ECLI:NL:RBZWB:2025:2683
Rechtbank Zeeland-West-Brabant
- Bodemzaak
- mr. Dijkman
- Rechtspraak.nl
Vordering tot betaling van deelnemersbijdrage na tussentijdse opzegging van een overeenkomst
In deze zaak hebben eiser en gedaagde een overeenkomst gesloten die elke twee jaar automatisch wordt verlengd. Gedaagde heeft het contract tussentijds opgezegd, stellende dat er sprake is van een vertrouwensbreuk. Eiser is het hier niet mee eens en vordert betaling van de deelnemersbijdrage voor het tweede jaar.

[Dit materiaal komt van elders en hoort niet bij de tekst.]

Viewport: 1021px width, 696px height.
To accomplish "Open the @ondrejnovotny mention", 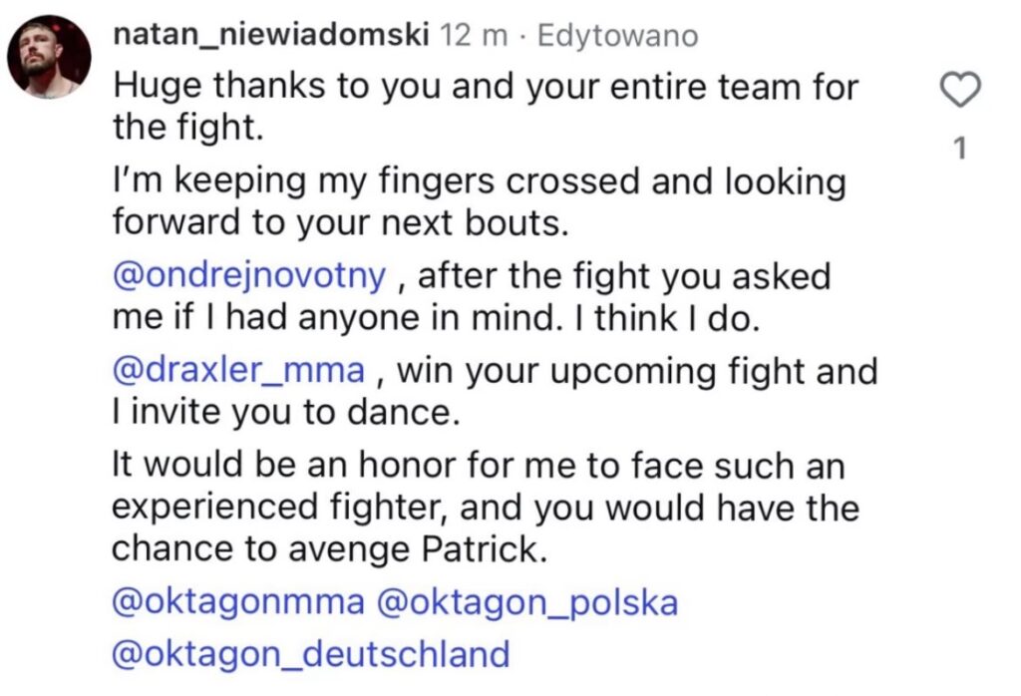I will click(248, 276).
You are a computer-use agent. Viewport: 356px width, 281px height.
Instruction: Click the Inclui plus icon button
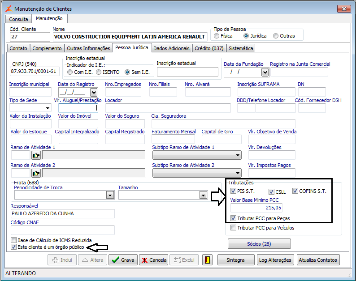[x=62, y=260]
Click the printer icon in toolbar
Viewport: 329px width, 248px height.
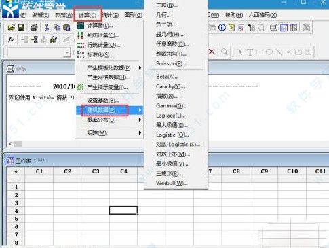[x=34, y=28]
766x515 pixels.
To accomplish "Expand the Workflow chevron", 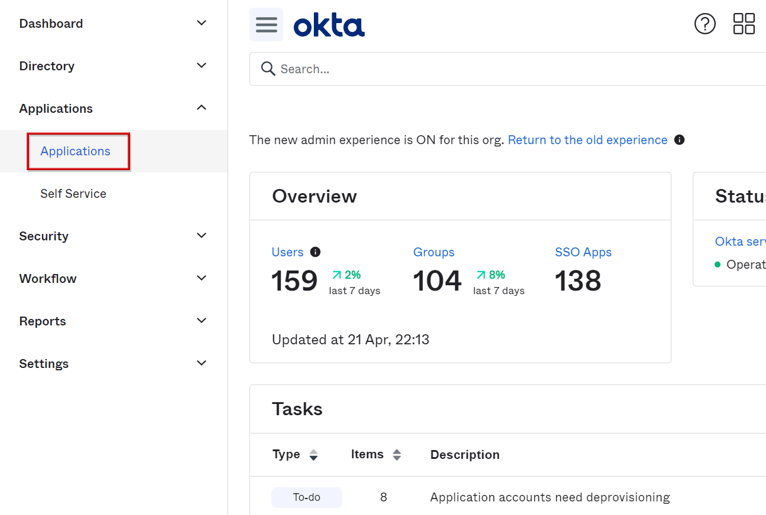I will (202, 278).
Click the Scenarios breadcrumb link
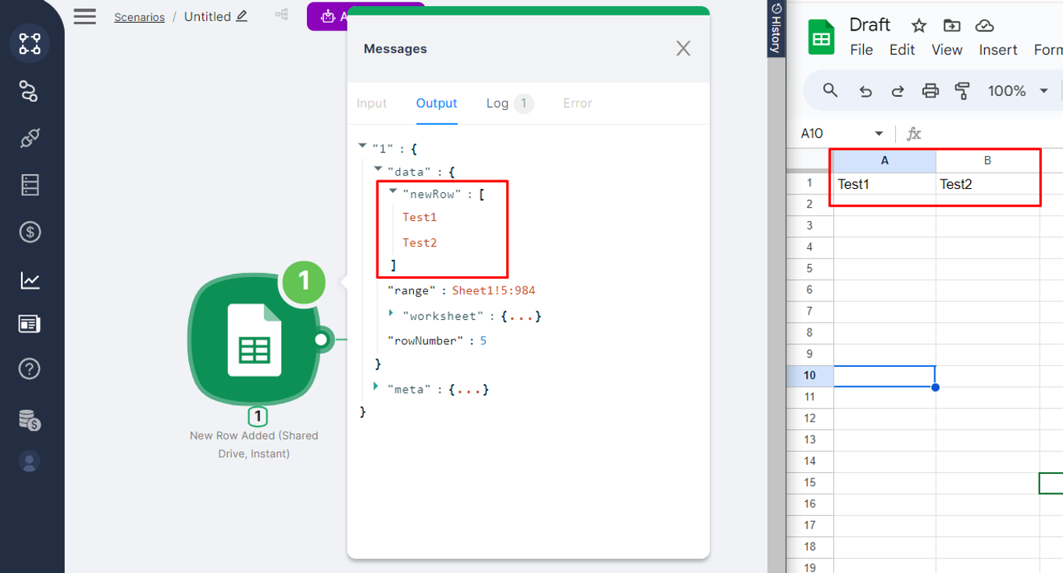Image resolution: width=1063 pixels, height=573 pixels. [139, 17]

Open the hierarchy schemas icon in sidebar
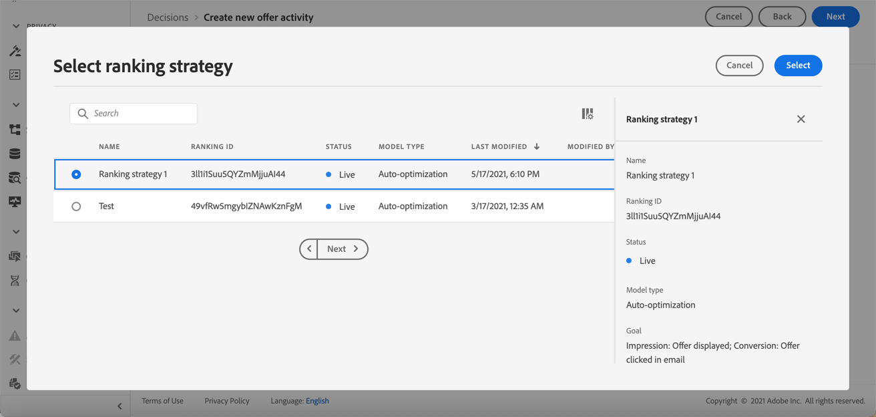(x=15, y=130)
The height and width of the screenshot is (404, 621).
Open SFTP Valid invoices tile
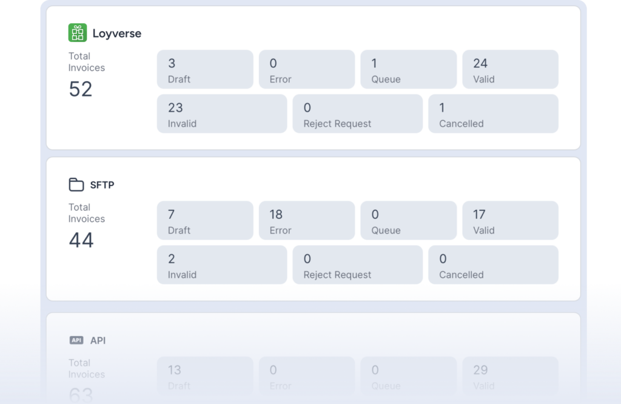pyautogui.click(x=510, y=221)
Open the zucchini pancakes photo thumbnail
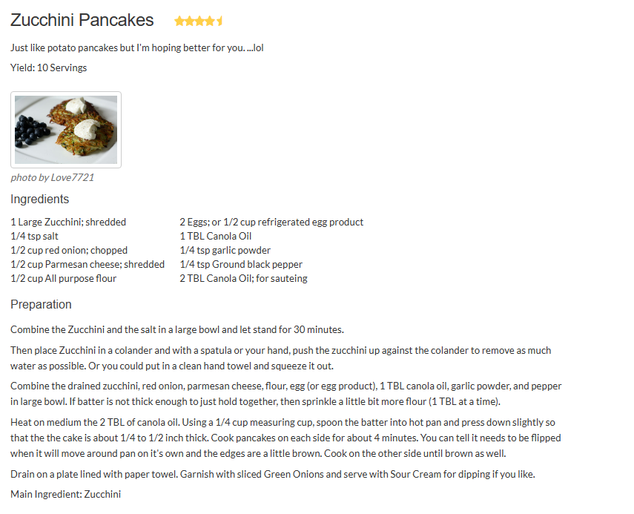634x514 pixels. pos(66,130)
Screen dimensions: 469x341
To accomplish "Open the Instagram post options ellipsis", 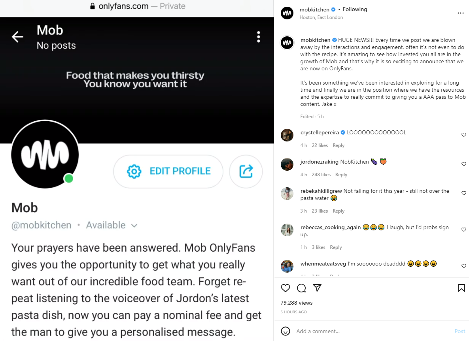I will (x=460, y=13).
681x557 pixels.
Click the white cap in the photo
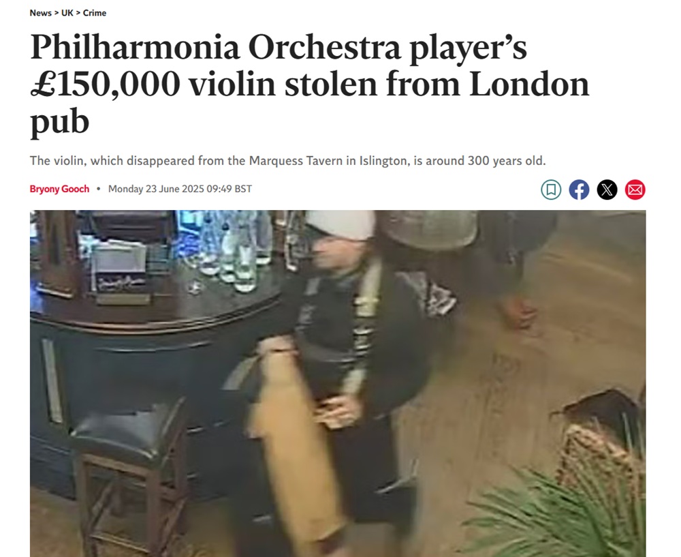point(341,225)
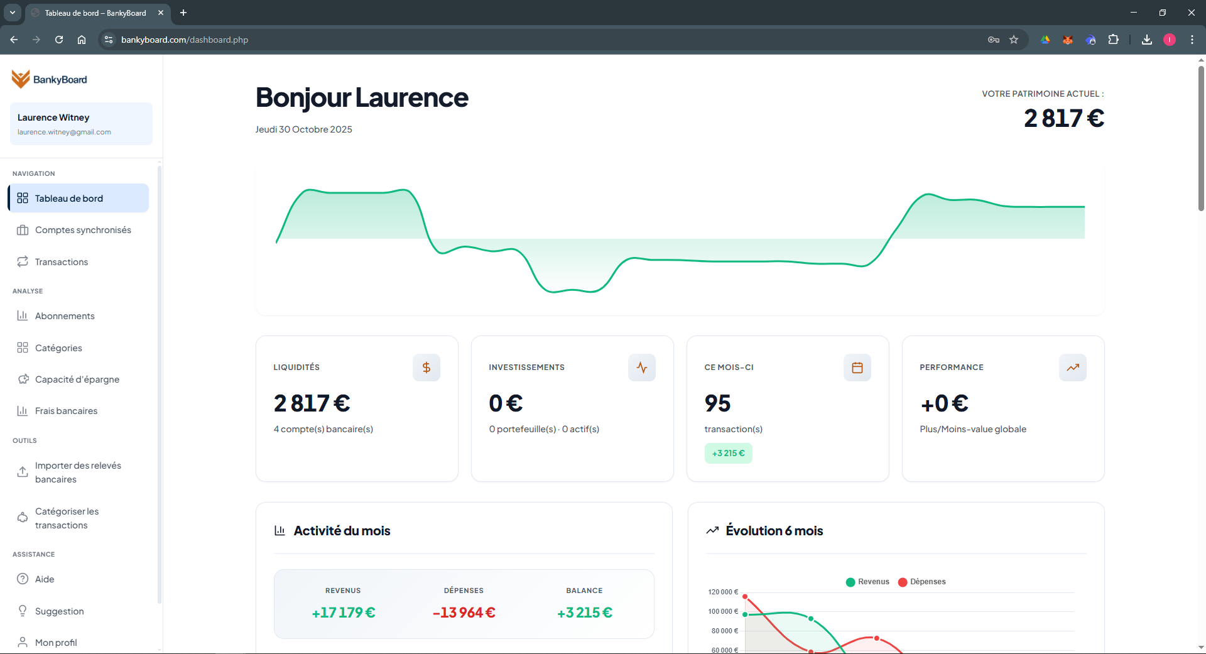Open the browser downloads icon
Image resolution: width=1206 pixels, height=654 pixels.
pos(1147,40)
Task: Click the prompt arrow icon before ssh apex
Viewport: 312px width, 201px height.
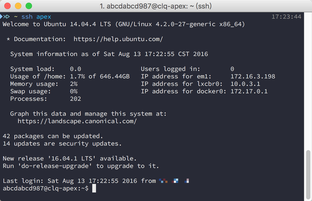Action: 6,17
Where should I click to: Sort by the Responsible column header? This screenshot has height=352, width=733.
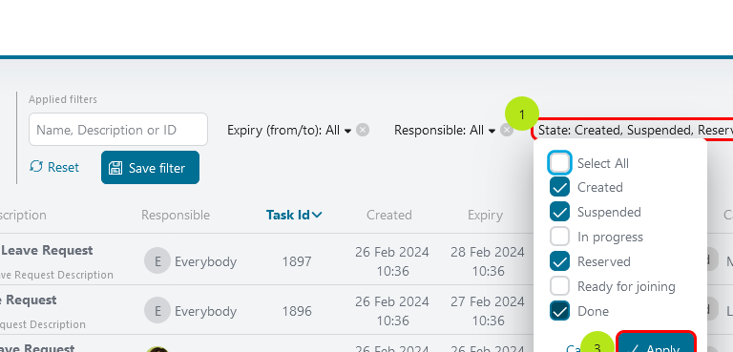coord(176,215)
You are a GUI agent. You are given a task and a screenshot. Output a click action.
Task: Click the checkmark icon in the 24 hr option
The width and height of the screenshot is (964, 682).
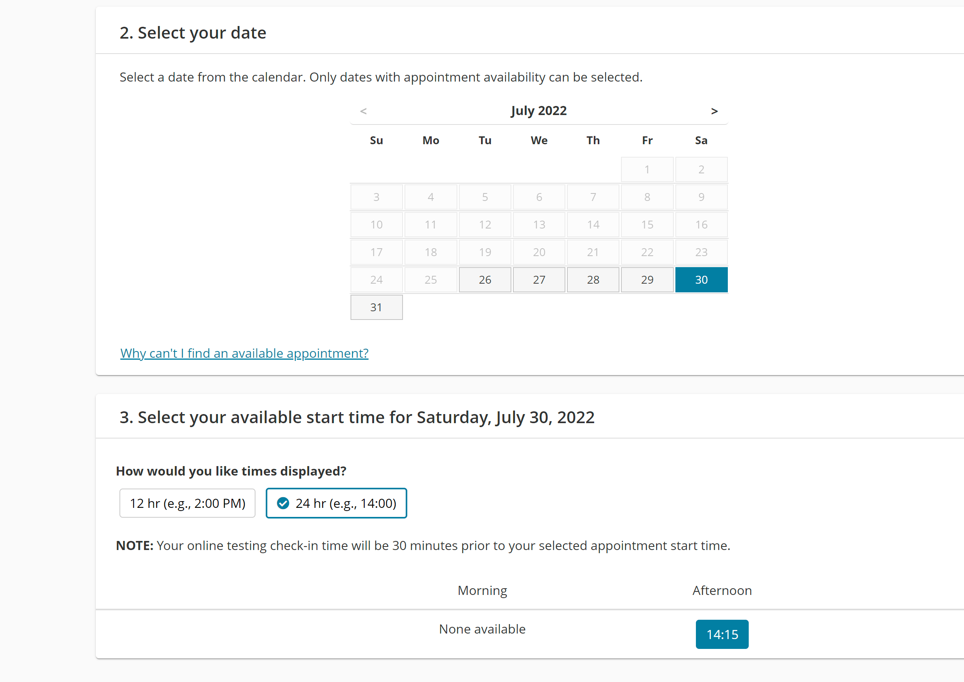(x=283, y=503)
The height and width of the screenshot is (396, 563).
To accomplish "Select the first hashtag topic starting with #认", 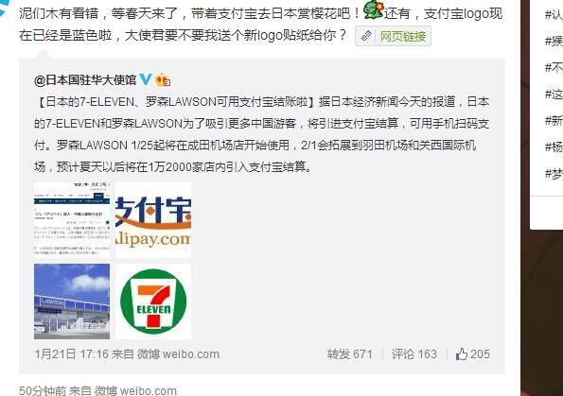I will 554,15.
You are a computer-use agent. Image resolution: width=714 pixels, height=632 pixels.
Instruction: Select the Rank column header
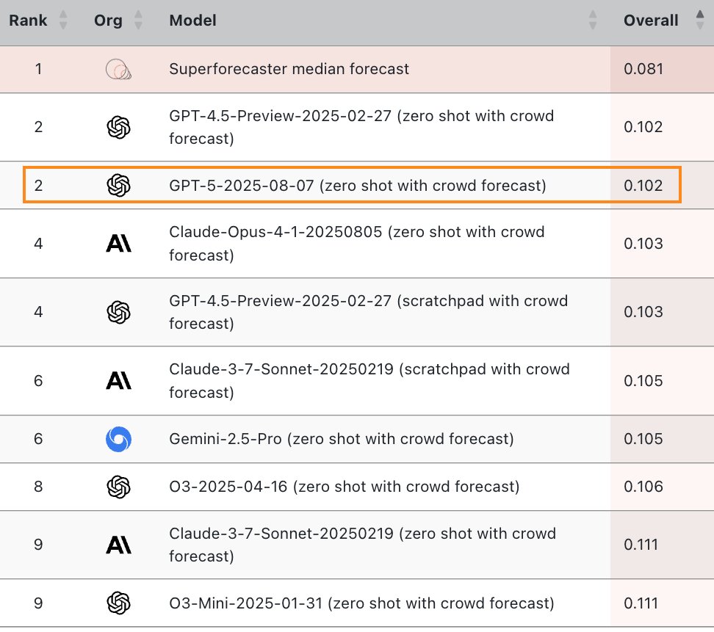tap(27, 21)
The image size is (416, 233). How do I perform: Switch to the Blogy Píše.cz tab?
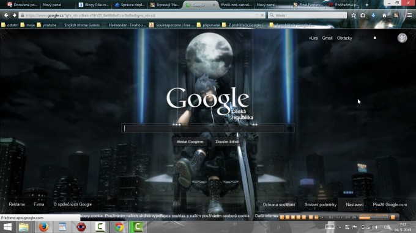coord(94,5)
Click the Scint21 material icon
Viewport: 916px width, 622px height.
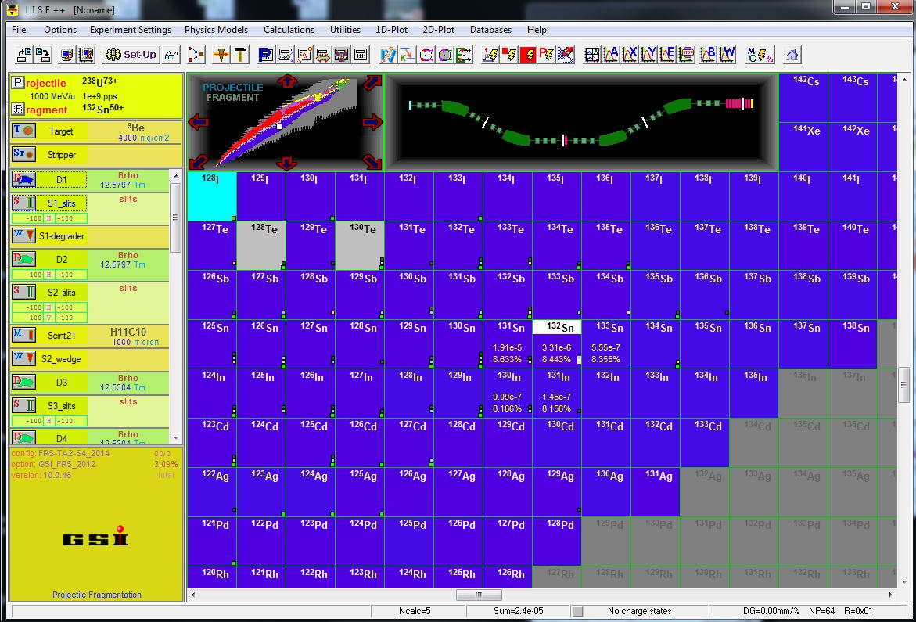coord(23,336)
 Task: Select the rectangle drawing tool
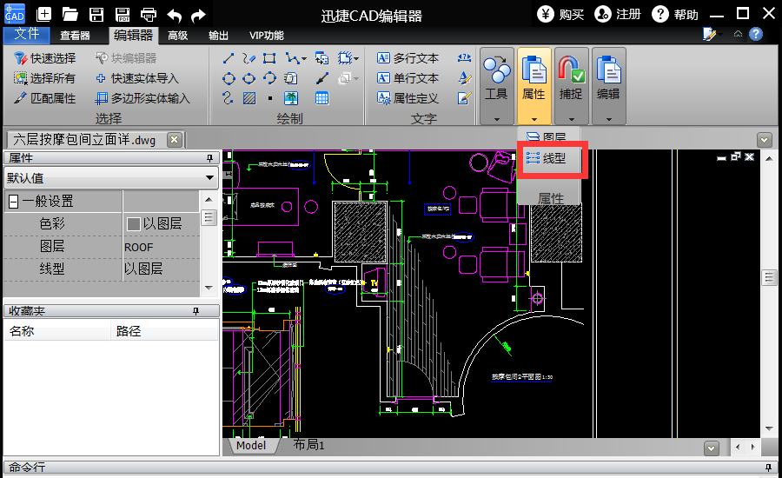[x=269, y=58]
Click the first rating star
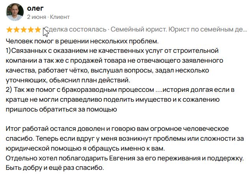This screenshot has height=175, width=250. (x=9, y=30)
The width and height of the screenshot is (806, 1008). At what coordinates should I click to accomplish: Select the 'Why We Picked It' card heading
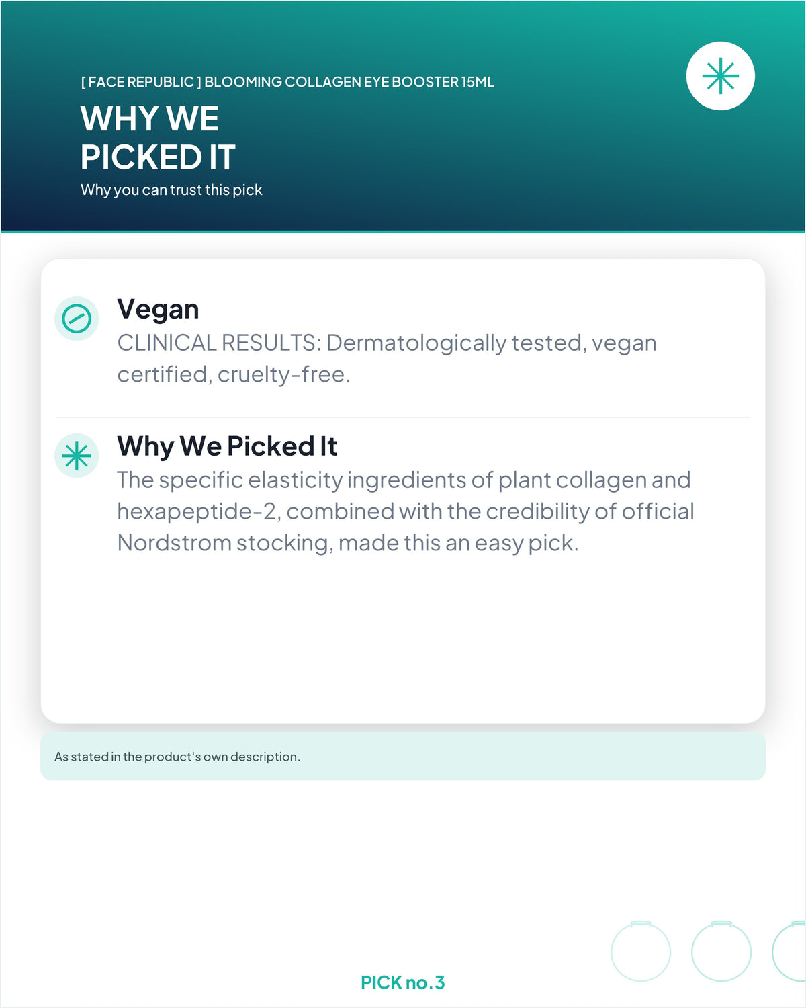[x=227, y=446]
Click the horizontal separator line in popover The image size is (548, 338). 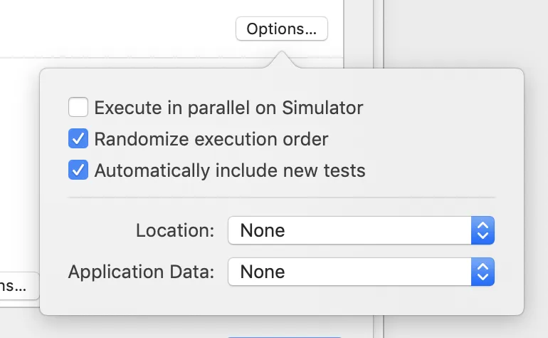pos(281,198)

De kantonrechter oordeelt dat het contract onverkort nagekomen moet worden en dat gedaagde geen succesvol beroep kan doen op de aanvullende werking van de redelijkheid en billijkheid. De kantonrechter wijst de vordering van eiser toe, waarbij gedaagde wordt veroordeeld tot betaling van € 6.352,50, vermeerderd met wettelijke handelsrente vanaf 13 februari 2024. Tevens wordt gedaagde veroordeeld in de proceskosten van € 1.452,22. De uitspraak is gedaan op 30 april 2025.